Symbolic manipulation

  • SymPy: Julia wrapper of the popular python package

Standard file formats

Plenty of standard file formats in scientific computing and elsewhere can be used in Julia:

  • JSON and YAML (TOML is in the standard library)
  • HDF5
  • MAT: Support for Matlab's mat files
  • NCDatasets: Support for netcdf
  • JLD and JLD2: Julia's own file format to reproducably dump and load any Julia object.

Chemistry and Materials Science

Not too many projects in chemistry and materials science have adopted Julia so far. Here are a few:

  • Chemfiles: Wrapper around the C library of the same name, which understands quite a few file formats in quantum chemistry.
  • ASE: Wrapper around the python library of the same name for atomistic simulations in materials science
  • JuLIP: Library for generating and fitting interatomic potentials
  • DFTK: Toolkit for density-functional theory and related models in extended systems (shameless advertisement)

PDEs and ODEs

  • Most of the tooling for solving differential equations in Julia is collected in the JuliaDiffEq organisation. The most important package is DifferentialEquations, where basically all the strings are collected. The package mostly concentrates on ordinary differential equations in various kinnds (random, stochastic, algebraic, mixed discrete / continuous ...)
  • For PDEs one big ecosystem is JuliaFEM, mostly centered around the JuliaFEM package. It brings a suite for finite-element modelling and all sorts of supporting tools (mesh generation, node renumbering). They claim to be able to handle between 10M to 100M degrees of freedom.

The optimisation community has adopted Julia rather early and the respective Julia libraries are at a very good shape.
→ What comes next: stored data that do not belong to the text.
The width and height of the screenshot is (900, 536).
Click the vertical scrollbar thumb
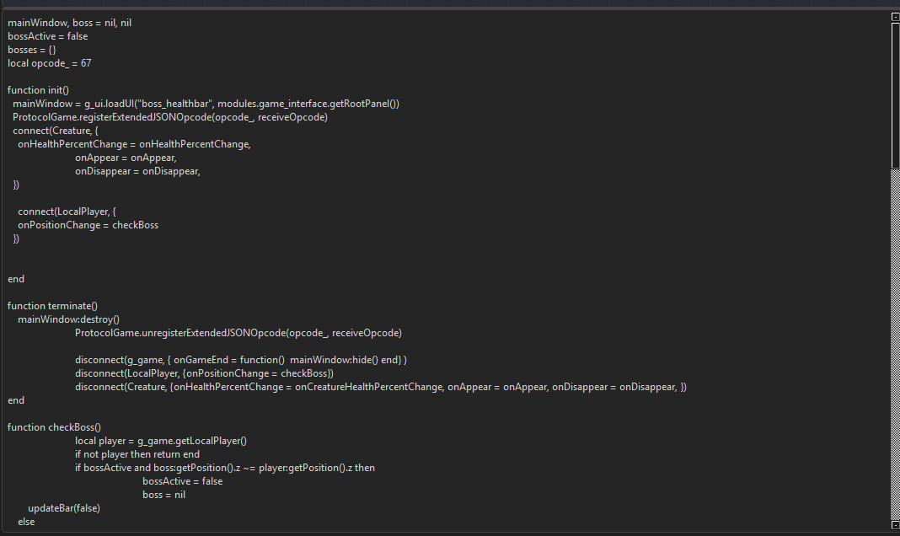(895, 94)
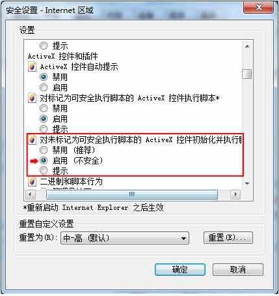Select 启用 under ActiveX 控件自动提示

44,87
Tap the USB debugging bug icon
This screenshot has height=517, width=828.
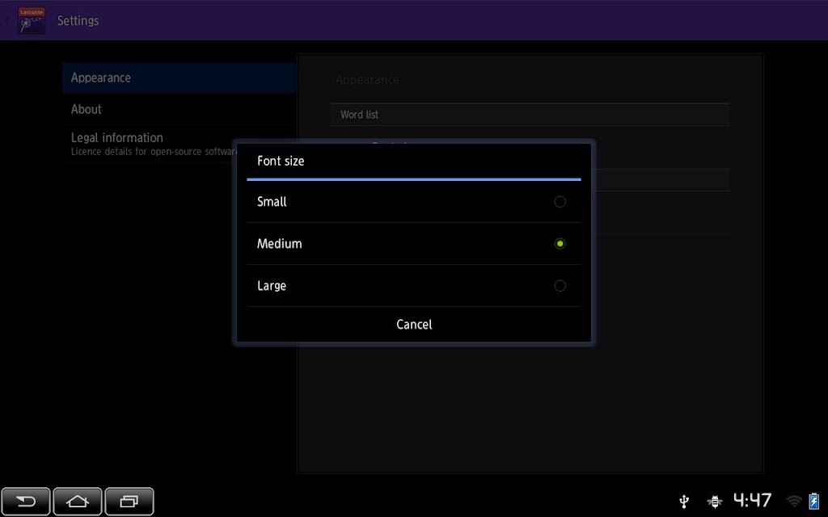[714, 501]
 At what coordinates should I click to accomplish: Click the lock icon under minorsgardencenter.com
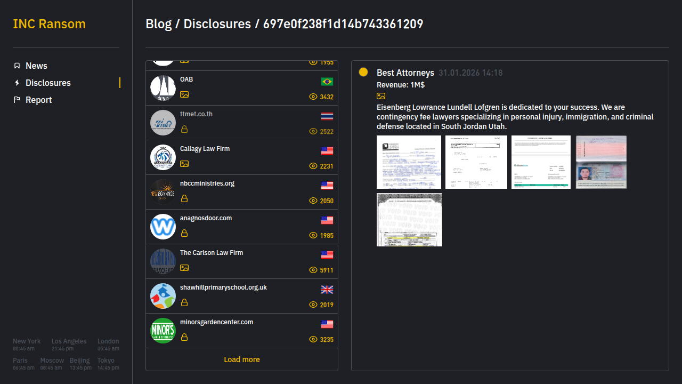tap(184, 337)
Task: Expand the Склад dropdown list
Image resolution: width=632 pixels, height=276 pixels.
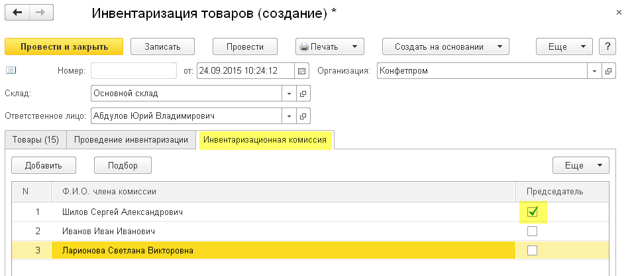Action: pyautogui.click(x=289, y=94)
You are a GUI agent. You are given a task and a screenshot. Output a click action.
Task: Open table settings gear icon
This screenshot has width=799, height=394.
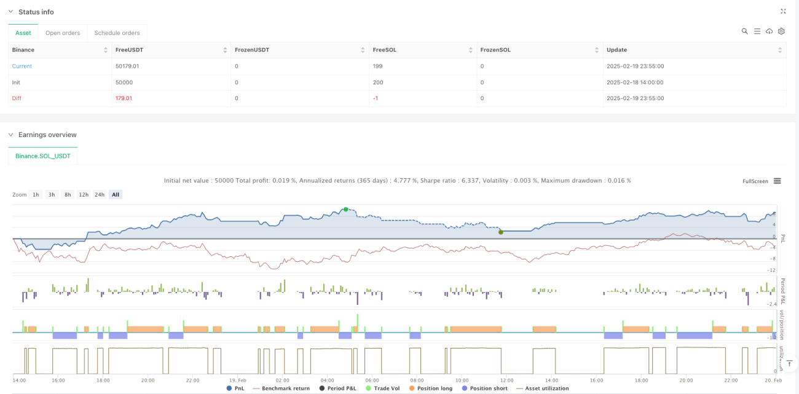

  • The driving force behind the Julia optimisation community is the JuliaOpt organisation with its working horse JuMP. This package defines a metalanguage for optimisation problems, which can be combined with about 20 open-source or commercial optimisation solvers. A pretty exhaustive set of problem classes are supported: Linear programming, (mixed) integer programming, semidefinite programming, nonlinear programming, ...

  • For certain highly specific use cases a number of specialised packages have emerged:

    • Optim for continuous optimisation problems including simple manifolds
    • LsqFit for least-squares problems
    • Roots for finding roots of functions
    • NLsolve for general non-linear systems of equations

Data science and statistics

Apart from a few examples, the most important statistics and data science packages are associated with the JuliaStats and JuliaData organisations. In particular there are:

  • Statistics in the standard library.
  • DataFrames: Package for working with tabular data ("the pandas of Julia")
  • PrettyTables: Nicely formatted tables
  • StatsKit: Metapackage loading a full suite of Statistics-related tools
  • Distributions: Defines standard distributions and their properties

Machine Learning

  • In Julia two important frameworks exist, namely Flux and Knet. Their philosophy seems to differ a little, such that both seem to have their respective pros and cons.
  • Bindings for popular packages in foreign languages exist as well (TensorFlow, Apache MXNet). These bindings seem to be less actively developed than the above packages, however.